Study: Performance-based pay shows promise in pediatric ACO settings

By Matt Kuhrt

Offering financial incentives to providers in a pediatric accountable care organization (ACO) led to improved outcomes, according to a new study in JAMA Pediatrics. What's more, data suggest additional interventions may further enhance quality improvements.

Much of the shift to value-based payment models has been premised on the idea that improving patient outcomes and reducing costs throughout the medical system require a rethinking of the incentive structure embedded in the fee-for-service model.

Although healthcare organizations such as ACOs are in a position to innovate along these lines, the friction between doctors and administrations regarding the best way to increase efficiency calls into question the ultimate efficacy of financial incentives, as FiercePracticeManagement has previously reported.

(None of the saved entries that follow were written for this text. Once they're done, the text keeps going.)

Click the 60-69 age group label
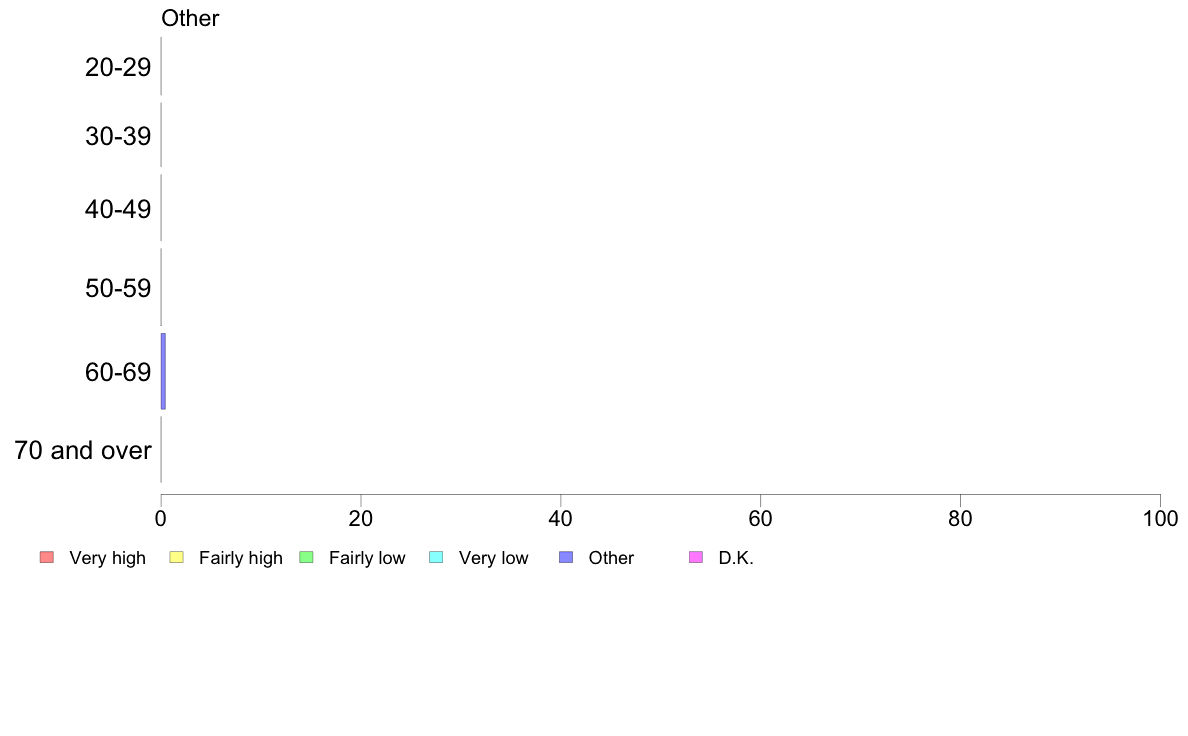Image resolution: width=1188 pixels, height=736 pixels. point(118,372)
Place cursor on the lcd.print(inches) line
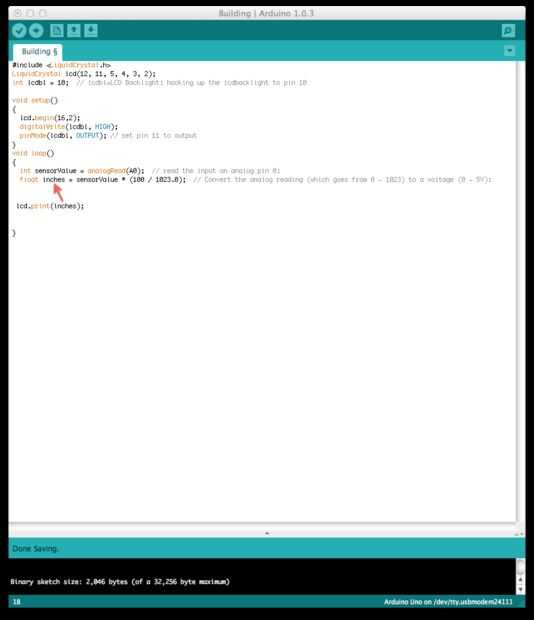Viewport: 534px width, 620px height. [x=50, y=206]
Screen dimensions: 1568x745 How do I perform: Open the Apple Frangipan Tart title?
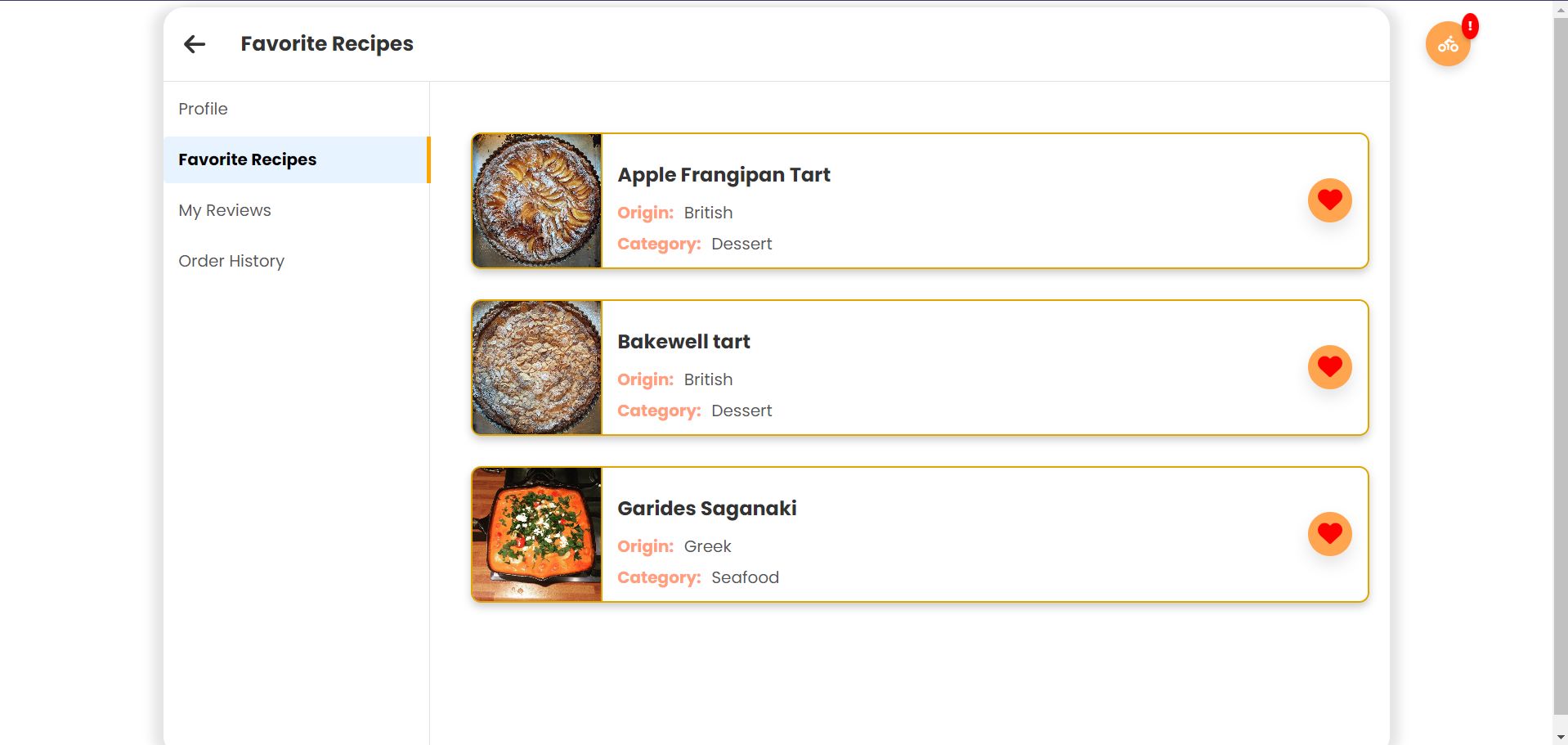(724, 175)
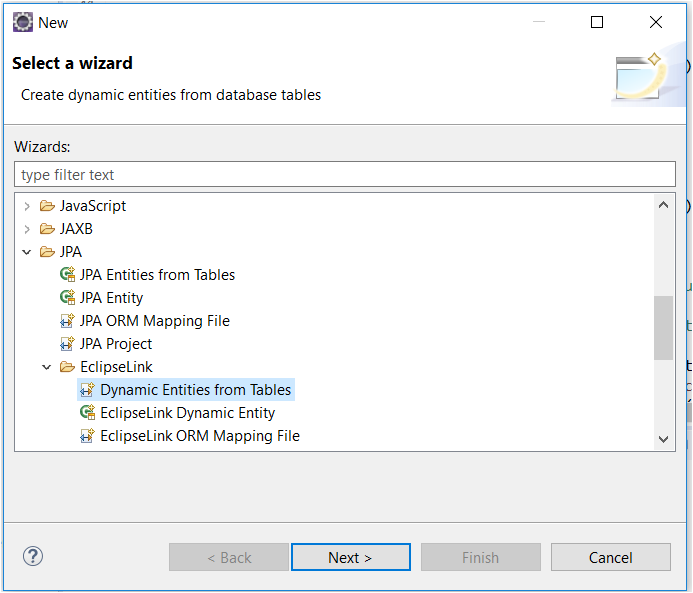Image resolution: width=693 pixels, height=593 pixels.
Task: Click the JPA Entity wizard icon
Action: (68, 298)
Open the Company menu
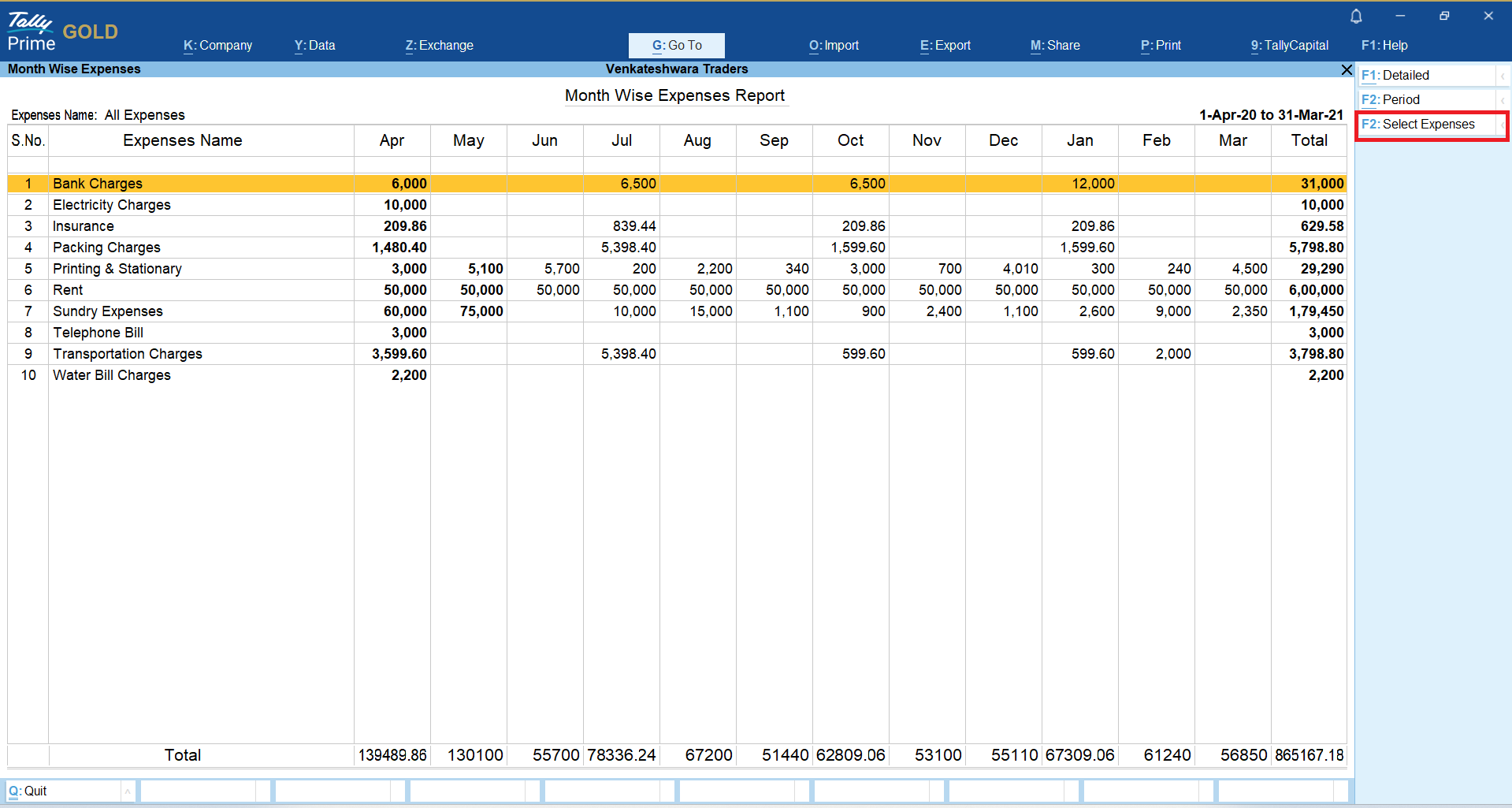The height and width of the screenshot is (808, 1512). [x=217, y=46]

Looking into the numbers of the JAMA study, while financial incentives yielded significantly better quality measures, "hospital-employed primary care physicians who were targeted with non-incentive-based improvement efforts achieved greater performance improvements" compared to community physicians who only received performance-based financial incentives, according to an article in Managed Healthcare Executive. Therefore, the study not only "found that a physician pay-for-performance program accelerated improvement rates in quality measures," but also that, "close quality improvement support of the practice is even more effective," said the study's author, Sean Gleeson, M.D.

In that light, the results serve as a reminder that, while effective, financial incentives are only one tool in the toolbox, further underscoring the value of a coordinated approach to care in a value-based system.